A good way to illustrate this tactic is via a network diagram. Also referred to as node/link diagrams, these are charts that show us how entities – the nodes – are “linked” to other entities in our data set.
Look at this screenshot from an open source tool called Gephi
This is a social network diagram of my Facebook network. If you were to look at this data in a spreadsheet, you’d be hard pressed to discover the very obvious clustering seen here at top right in red; or the sub-clusters of pink within the green cluster at right, or showing up inside the large blue cluster; or the many nodes that float around the outside, unconnected to anything else.
The patterns here are quite obvious. I belong to one very large and very interconnected network – the blue – and a few smaller ones that are lightly connected, or not connected at all, as is the case with the red cluster. While it is a tight network, there are no connections into the larger green or blue networks. Why is that?

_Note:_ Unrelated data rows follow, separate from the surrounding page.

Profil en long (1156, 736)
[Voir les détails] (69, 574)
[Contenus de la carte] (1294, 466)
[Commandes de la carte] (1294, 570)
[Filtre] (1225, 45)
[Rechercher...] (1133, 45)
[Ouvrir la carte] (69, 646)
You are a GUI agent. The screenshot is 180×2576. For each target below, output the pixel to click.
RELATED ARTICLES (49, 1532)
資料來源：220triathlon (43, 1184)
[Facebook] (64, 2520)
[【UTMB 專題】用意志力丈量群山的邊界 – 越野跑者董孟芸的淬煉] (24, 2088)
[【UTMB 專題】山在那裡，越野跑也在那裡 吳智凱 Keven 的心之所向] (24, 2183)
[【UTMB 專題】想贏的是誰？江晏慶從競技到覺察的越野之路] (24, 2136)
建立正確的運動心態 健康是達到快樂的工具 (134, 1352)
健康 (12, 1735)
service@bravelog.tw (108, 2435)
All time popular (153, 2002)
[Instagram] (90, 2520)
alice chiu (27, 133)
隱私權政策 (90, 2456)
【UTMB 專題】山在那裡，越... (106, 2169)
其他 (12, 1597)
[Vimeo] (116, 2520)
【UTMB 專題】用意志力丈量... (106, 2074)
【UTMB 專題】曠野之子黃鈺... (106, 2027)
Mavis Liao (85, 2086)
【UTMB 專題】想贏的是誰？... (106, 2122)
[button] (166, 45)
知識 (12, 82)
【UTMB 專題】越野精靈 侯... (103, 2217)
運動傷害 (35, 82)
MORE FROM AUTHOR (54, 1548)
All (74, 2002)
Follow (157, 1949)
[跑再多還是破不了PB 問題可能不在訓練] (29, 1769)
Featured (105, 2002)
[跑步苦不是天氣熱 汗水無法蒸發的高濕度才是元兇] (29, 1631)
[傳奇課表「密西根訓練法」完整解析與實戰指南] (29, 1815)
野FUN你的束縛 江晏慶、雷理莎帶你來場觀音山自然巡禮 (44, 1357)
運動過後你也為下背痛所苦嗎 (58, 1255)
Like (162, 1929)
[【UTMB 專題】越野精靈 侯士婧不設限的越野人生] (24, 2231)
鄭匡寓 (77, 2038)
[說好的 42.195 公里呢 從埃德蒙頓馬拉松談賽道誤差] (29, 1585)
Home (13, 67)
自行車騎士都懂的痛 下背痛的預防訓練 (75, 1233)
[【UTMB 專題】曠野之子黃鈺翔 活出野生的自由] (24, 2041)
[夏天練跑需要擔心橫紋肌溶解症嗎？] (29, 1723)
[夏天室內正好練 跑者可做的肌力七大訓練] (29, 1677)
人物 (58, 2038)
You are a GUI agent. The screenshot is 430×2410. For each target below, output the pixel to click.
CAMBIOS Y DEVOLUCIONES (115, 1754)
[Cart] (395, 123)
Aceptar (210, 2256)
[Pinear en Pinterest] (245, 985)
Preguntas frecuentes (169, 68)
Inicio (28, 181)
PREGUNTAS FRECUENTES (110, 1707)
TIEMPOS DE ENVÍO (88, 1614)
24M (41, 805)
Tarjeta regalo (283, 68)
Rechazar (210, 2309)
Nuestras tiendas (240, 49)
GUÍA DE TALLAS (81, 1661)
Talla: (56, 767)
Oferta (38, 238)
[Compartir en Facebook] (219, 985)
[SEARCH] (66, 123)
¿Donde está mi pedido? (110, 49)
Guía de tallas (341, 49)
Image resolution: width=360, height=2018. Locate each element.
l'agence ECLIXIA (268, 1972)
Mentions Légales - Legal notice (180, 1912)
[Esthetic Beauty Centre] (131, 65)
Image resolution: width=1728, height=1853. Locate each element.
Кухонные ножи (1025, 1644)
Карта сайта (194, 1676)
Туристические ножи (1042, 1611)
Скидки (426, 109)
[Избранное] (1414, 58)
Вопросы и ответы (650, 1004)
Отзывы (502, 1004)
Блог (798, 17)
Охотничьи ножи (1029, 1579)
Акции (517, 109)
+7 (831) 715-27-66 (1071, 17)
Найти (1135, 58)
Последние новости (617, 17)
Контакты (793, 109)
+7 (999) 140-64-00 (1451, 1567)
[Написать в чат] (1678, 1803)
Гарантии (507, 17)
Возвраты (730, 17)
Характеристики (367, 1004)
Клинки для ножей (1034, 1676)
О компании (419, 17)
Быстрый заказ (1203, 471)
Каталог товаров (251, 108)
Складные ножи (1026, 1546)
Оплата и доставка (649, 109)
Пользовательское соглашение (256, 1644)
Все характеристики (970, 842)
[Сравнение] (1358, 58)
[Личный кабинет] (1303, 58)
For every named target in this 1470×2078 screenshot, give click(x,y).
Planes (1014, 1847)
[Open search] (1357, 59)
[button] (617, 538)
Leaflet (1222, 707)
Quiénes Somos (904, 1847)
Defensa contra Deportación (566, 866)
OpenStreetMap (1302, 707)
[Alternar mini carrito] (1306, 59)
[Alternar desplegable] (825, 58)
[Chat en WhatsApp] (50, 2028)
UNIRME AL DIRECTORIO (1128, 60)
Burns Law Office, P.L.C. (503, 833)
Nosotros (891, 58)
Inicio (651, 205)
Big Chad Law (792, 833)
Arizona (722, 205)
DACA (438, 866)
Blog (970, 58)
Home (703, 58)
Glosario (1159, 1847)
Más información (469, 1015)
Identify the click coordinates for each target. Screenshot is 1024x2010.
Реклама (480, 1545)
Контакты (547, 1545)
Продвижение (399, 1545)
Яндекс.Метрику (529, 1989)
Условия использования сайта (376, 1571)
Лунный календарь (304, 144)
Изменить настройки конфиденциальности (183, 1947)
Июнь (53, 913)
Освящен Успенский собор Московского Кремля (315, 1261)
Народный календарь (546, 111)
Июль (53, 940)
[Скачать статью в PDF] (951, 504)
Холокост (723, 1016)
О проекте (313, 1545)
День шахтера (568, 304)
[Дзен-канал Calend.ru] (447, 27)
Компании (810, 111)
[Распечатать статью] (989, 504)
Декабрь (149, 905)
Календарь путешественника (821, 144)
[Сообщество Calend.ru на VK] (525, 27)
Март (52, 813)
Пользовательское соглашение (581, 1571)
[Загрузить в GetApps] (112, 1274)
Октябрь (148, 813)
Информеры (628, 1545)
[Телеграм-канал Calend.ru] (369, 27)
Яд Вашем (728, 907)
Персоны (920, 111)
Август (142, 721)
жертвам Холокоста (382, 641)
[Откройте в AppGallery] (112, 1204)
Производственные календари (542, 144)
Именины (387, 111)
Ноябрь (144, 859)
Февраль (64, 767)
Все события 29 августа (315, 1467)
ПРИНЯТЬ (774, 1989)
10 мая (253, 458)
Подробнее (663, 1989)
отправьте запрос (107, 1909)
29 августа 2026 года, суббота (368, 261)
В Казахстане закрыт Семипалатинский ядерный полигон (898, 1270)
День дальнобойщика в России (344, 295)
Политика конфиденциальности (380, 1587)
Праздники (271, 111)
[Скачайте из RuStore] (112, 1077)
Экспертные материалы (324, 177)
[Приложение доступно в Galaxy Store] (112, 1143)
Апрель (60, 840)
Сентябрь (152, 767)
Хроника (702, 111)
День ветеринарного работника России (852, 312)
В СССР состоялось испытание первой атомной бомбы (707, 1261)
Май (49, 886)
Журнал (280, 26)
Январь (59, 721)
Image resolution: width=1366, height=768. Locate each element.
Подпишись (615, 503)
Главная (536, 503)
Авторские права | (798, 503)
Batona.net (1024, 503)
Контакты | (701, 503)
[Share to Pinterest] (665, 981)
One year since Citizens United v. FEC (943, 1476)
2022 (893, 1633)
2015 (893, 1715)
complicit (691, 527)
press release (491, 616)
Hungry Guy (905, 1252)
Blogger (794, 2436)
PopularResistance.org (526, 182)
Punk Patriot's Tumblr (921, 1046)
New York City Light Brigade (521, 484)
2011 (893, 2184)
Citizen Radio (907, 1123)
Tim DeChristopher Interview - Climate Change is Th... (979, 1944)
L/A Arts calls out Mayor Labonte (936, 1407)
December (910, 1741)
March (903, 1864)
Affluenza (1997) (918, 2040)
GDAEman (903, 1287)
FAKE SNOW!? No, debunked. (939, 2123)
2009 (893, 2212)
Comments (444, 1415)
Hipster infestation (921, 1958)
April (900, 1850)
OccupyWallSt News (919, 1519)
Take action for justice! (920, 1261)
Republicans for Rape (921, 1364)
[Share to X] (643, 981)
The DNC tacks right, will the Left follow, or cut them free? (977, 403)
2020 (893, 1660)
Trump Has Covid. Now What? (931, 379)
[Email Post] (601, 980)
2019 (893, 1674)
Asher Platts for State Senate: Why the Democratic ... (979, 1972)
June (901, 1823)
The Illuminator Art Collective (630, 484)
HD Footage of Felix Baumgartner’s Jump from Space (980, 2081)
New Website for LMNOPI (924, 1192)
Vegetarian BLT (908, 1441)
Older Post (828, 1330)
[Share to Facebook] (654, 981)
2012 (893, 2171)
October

Let’s touch on the blue cluster for a minute. I mentioned that it’s a very connected network and I want to make sure that’s understood. If you look at the nodes towards the outer rim, you’ll notice a lot of links running inward from them. This is my high school network, and in this type of network, most everybody knows most everybody else, which makes these clusters very dense. There will be times within this type of cluster that you’ll find one or two “main influencers” who everyone else seems to connect with and through. If your data includes information about number of posts, this can be used to give more significance to a specific entity as well.
With tools like Gephi, you can set parameters for node size and color. Sizes can be set so that the most influential entities are the largest. The colors can denote different social groups like this one does. My high school is here, my group of friends when I worked at a Borders book store in NYC, and my yoga community all occupy different clusters. Some are interconnected lightly while others are’nt connected at all. The people around the outsides are in my network, but not in networks with any of my friends. So, while I have a connection to all of them, all the clusters show how they interconnect independent of me.
In essence, this picture tells a story. TRIVIA TIME. “Every picture tells a story, don’t it?” Leave me a comment if you know the reference and are willing to date yourself as I just did. But so true though, so true. There are stories in this picture and in the hundreds of others that data visualization tools will allow you to provide your analysts. And it’s these stories that give them the power to make quicker, more accurate decisions. And those decisions lead to the actions that make a difference in whatever your enterprise or endeavor.
So now you’ve looked at the forest and seen patterns within it. You’ve identified anomalies or points of interest that require further investigation. From this point you can subdivide the larger data set into more focused sets where you can ask specific questions. One of those questions might be, “Who is the central figure in the red cluster?” Another might be, “Who is the lynchpin between the blue and green clusters?” You get the point – what we’re able to see gives us the power to dig deeper.
As Michael commented on the first installment of this series, there could sometimes be a 4th category of “unknown”. For these large data sets that will be the case more often than not if your mission is one of initial discovery. Even within known data sets, this first step is crucial to the process of making quick decisions that are focused enough to get the right job done with higher accuracy.
So then, where are you? What is your data task right now? Is there a case for you to pursue this step of turning the forest into trees? If you have developers or designers on hand, have them grab Gephi, Orange, and Mondrian as a start. Be sure your data is in the correct format for each to consume and visualize, and start building models that can be used for each project to come.
To borrow from the closing of the first installment, you’re trying to achieve clarity, vision, and understanding by using data visualization tools, methods, and techniques on your data. Whether it’s Big Data, with a capital BD, or smaller sets of more focused data, the right tools and techniques can help you get where you need to go much faster than your father’s pie charts.
Be sure to check back for Part 3 coming soon.
Hey Jeff, another great post; thanks.
This post makes me see how these techniques could be extremely useful in law enforcement and anit-terrorism efforts by quickly surfacing associations (links) that are not obvious in the “big data”.
P.S. Rod Stewart?
Hey Scott. And those are a couple of areas where we are starting to make some progress. Seeing those initial patterns in the data is an important way-finder I think. Clusters, and especially disassociated clusters, can tell us a lot about what’s happening inside.
And yep – you got the reference. 😉 That didn’t make me sound too old did it?